Tout cela parce qu’il y a « toujours un groupe de chrétiens, d’élites, qui aiment poser ce type de diagnostic, tout à fait insignifiant, ce type de résolution plus disciplinaires comme s’il était universel. » « Non – déclare avec force le Pape – nous avons tous gagné grâce au diagnostic que nous avons posé et nous continuerons à avancer sur les questions pastorales et inter-ecclésiales. » Aujourd’hui, ces élites, « surtout catholiques », se lamente le Pape François, « s’agrippe aux petites choses et oublient l’essentiel ». « Parce que – et il cite Péguy – Parce qu’ils n’ont pas le courage d’être du monde, ils croient qu’ils sont de Dieu. Parce qu’ils n’ont pas le courage d’être d’un des partis de l’homme ils croient qu’ils sont du parti de Dieu. Parce qu’ils ne sont pas de l’homme ils croient qu’ils sont de Dieu. Parce qu’ils n’aiment personne ils croient qu’ils aiment Dieu ».

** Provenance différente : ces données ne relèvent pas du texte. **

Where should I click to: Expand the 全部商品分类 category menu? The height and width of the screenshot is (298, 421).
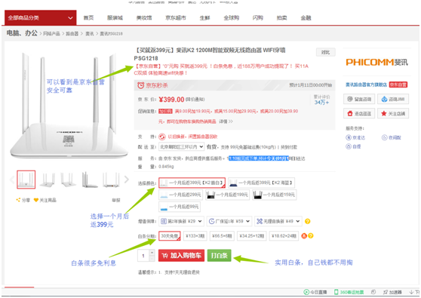tap(40, 18)
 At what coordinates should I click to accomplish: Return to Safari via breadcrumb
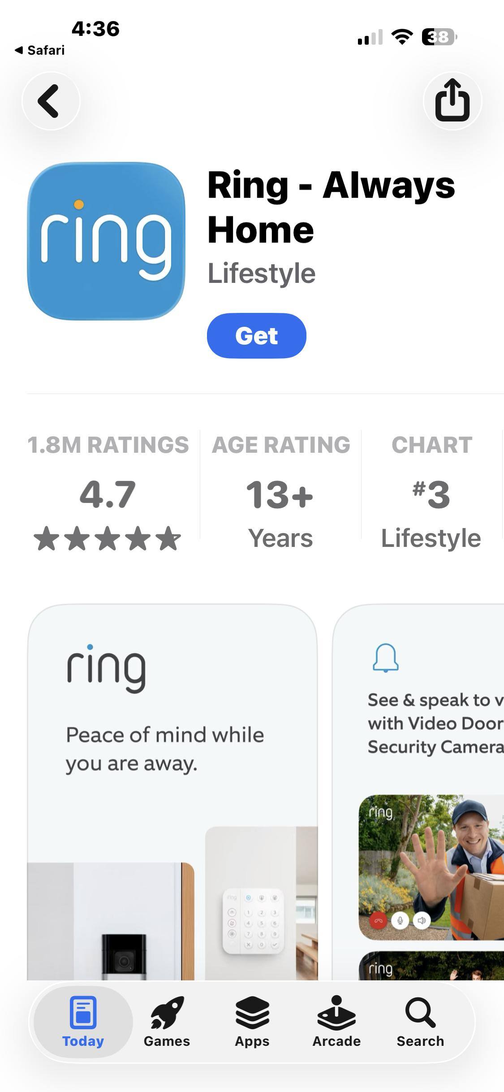click(39, 50)
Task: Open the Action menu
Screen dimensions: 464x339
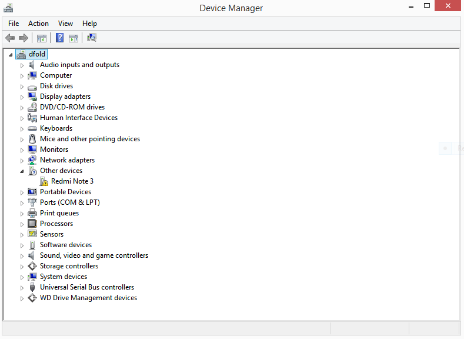Action: click(38, 24)
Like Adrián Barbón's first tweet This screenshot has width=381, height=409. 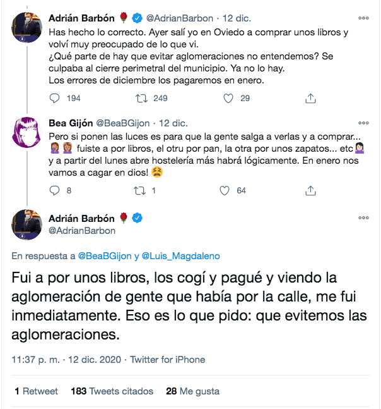(x=230, y=98)
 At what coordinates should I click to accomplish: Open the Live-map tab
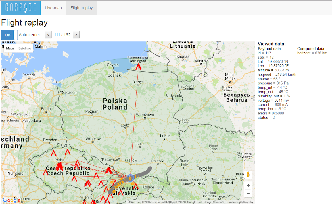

Le prochain synode pourrait porter sur la synodalité.
Le Pape informe qu’il voudrait pouvoir publier « avant la fin de l’année, de manière à ne pas laisser passer trop de temps », l’exhortation post-synodale. « Tout dépend – explique-t-il du temps que j’aurais pour penser ».
Votre Sainteté, s’il vous plaît ! Les élites, ce sont ces théologiens et ces évêques des années ’70 qui se baladent main dans la main avec des inconnues et qui cherchent à nous resservir des théories et des pratiques qui, rien qu’au Brésil, ont fait en sorte que des centaines de milliers de catholiques abandonnent une Église idéologisée ; et c’est la même chose qui se passe en Amazonie. Alors qu’un nombre grandissant de catholiques « normaux » assiste avec désarroi et désillusion à la pièce de théâtre ecclésiastique en train de se jouer.
Nous concluons avec ce qu’écrit un prêtre, un ancien anglican aujourd’hui passé au catholicisme, pour commenter le Synode : « Pour la première fois depuis ma conversion à la foi catholique, je ne crois pas que si j’étais anglican aujourd’hui, j’aurais pris la peine de me convertir. Ne me méprenez pas, je ne reviendrai jamais à l’anglicanisme… mais je ne crois pas que si j’avais été anglican, je verrais aujourd’hui l’intérêt de devenir catholique. En ce moment, l’Église catholique est tout simplement en train de nous proposer ce que les anglicans promouvaient il y a vingt ans… peu avant leur effondrement… c’est embarrassant ».
Eh oui, c’est embarrassant, Votre Sainteté. Et c’est tragique également.